On Instagram, you can create video ads, carousel ads, or photo ads depending on your campaign goal and budget. But make sure to offer a native experience. If your audience sees a post that gives a feel of an ad, chances are they’ll ignore it regardless of the shop now CTA. Successful ad campaigns feature ads that blend in with organic content rather than disrupting the overall Instagram experience.
For targeting, you can utilize your premade Facebook ad targeting. This means that Facebook categories, behaviors, and interests targeting can all be used for ad targeting on Instagram. Moreover, these ads can be cross-promoted quickly between Instagram and Facebook, making it easy to reach both platform’s audiences.
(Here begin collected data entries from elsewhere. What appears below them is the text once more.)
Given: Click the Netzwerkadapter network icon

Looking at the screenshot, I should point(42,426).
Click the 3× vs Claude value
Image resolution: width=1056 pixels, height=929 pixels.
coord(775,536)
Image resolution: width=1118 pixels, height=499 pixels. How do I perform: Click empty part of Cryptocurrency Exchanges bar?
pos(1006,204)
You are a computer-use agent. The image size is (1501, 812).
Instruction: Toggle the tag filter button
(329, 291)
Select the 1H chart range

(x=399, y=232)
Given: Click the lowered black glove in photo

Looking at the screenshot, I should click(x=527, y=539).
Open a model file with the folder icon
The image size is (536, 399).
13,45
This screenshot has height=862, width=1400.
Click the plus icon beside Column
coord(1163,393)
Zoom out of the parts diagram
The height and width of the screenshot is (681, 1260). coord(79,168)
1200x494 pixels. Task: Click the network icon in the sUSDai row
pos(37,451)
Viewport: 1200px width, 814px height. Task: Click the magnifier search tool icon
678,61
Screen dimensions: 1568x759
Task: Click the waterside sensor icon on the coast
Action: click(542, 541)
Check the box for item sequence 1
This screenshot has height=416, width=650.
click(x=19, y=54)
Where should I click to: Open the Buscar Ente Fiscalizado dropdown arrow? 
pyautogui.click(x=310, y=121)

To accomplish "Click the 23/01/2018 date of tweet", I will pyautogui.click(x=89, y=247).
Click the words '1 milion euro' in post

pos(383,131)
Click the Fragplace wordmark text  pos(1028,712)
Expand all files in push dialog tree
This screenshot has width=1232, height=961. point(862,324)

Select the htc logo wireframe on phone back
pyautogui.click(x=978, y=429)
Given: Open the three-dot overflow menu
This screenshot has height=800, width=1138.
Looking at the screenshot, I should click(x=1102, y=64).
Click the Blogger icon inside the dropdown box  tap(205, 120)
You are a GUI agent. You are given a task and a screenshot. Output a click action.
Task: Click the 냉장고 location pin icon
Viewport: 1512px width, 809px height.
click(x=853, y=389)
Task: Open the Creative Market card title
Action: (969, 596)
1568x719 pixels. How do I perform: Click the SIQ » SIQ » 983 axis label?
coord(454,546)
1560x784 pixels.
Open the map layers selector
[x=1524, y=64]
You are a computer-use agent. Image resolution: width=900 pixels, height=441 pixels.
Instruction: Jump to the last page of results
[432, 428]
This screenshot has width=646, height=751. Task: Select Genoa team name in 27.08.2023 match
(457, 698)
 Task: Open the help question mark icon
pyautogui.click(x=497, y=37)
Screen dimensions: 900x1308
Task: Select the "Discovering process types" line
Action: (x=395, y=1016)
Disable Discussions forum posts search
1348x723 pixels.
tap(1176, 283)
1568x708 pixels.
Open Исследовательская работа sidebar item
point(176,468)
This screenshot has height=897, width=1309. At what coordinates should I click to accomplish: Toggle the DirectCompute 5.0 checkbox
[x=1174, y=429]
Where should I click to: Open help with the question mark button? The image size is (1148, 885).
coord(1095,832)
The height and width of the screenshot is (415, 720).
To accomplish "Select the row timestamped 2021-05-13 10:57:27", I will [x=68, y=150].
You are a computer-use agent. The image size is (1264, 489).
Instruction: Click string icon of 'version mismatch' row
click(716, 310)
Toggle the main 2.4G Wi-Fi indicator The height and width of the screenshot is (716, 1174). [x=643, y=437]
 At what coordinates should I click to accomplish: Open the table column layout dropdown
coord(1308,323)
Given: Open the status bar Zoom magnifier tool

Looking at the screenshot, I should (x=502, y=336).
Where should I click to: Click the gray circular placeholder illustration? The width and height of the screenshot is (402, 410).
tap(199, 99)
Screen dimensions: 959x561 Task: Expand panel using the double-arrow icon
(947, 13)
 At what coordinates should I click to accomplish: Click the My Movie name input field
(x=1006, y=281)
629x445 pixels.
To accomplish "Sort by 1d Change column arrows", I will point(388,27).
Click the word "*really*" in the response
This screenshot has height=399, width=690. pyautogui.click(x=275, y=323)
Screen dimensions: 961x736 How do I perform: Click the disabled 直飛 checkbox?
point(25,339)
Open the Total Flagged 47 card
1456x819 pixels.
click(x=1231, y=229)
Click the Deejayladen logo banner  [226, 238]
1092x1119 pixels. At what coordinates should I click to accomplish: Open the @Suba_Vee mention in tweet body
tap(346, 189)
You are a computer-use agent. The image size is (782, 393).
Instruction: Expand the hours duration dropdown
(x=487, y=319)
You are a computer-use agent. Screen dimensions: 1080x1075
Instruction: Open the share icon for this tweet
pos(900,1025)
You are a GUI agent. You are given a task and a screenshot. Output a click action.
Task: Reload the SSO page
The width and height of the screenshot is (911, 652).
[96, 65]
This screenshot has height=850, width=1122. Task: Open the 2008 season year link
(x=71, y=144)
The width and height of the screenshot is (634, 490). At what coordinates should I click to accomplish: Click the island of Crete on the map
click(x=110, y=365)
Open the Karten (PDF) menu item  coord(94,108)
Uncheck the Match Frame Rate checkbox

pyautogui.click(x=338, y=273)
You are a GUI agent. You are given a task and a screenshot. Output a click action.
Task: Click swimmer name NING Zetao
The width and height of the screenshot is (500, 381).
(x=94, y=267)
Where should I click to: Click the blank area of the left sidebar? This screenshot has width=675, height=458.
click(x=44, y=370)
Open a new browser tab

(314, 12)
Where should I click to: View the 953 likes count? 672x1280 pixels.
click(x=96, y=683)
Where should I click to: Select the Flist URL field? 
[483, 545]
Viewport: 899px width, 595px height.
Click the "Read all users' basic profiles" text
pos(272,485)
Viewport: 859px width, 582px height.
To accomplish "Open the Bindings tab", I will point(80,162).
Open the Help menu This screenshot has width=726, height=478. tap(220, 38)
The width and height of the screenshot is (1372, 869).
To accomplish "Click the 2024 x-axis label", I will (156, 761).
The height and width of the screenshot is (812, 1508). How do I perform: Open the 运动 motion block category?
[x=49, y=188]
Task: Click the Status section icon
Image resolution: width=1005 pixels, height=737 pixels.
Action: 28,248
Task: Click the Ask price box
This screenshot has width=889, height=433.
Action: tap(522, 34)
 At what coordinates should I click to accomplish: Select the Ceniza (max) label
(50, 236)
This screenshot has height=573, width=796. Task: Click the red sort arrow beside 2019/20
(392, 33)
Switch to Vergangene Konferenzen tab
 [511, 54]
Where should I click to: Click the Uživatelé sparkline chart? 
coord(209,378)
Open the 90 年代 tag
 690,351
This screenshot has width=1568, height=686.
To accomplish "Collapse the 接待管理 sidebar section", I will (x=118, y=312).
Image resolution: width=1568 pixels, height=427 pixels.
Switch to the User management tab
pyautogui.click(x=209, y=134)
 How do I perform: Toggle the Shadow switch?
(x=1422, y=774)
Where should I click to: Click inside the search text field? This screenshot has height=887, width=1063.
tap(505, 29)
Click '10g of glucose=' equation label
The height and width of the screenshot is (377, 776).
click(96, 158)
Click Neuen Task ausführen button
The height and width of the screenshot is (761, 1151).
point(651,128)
And as for Twitter ads, you can use event-based or popular hashtags to reach relevant audiences.
Successful buyable pins campaigns target specific interests, groups and timely events. When creating buyable pins, select keywords that are directly or indirectly related to your online storefront.
To optimize the buyable pin, curate/create a blend of high-quality images and write keyword-relevant captions. Where Pinterest differs from other social networks is that it allows you to use only one hashtag, so consider that piece of the puzzle wisely.
Note: Shopify merchants can use their admin dashboard to add Facebook, Twitter and Pinterest sales channels. On Facebook, they can create a native store to sell directly to consumers.
Will Social Commerce Transform Local Businesses?
Local businesses, whose primary marketing tactic has been word-of-mouth, could use social commerce to personalize the customer experience. Buy buttons will enable them to sell to customers in nearby locations and in-store. Also, when rush delivery services like UberRUSH become more mainstream, retailers will be able to leverage the connectivity and speed of social networks to increase sales transactions.
When you place an UberRUSH order, an Uber driver shows up at your retail outlet or warehouse, picks up the ordered item, and delivers it promptly to the customer. You can combine this service with social commerce. For instance, if you’re selling swimsuit apparel, you can create social media ads and target vacationers based on their beach location, with the promise of quick delivery of swimsuit, sunscreen, scuba gear, and other beach essentials.
The same tactic can be used for targeting people at community festivals, family events, and concerts; these are low hanging fruits when it comes to utilizing UberRUSH to measurably boost sales and improve the customer experience. Imagine what it might be like at a special event where you use social media ads to promote products (with the buy now/shop now button) and promise rush delivery.
At the end of the day, blending the convenience of social shopping and speed while providing a highly personalized experience via targeted ads is key for the future of social commerce.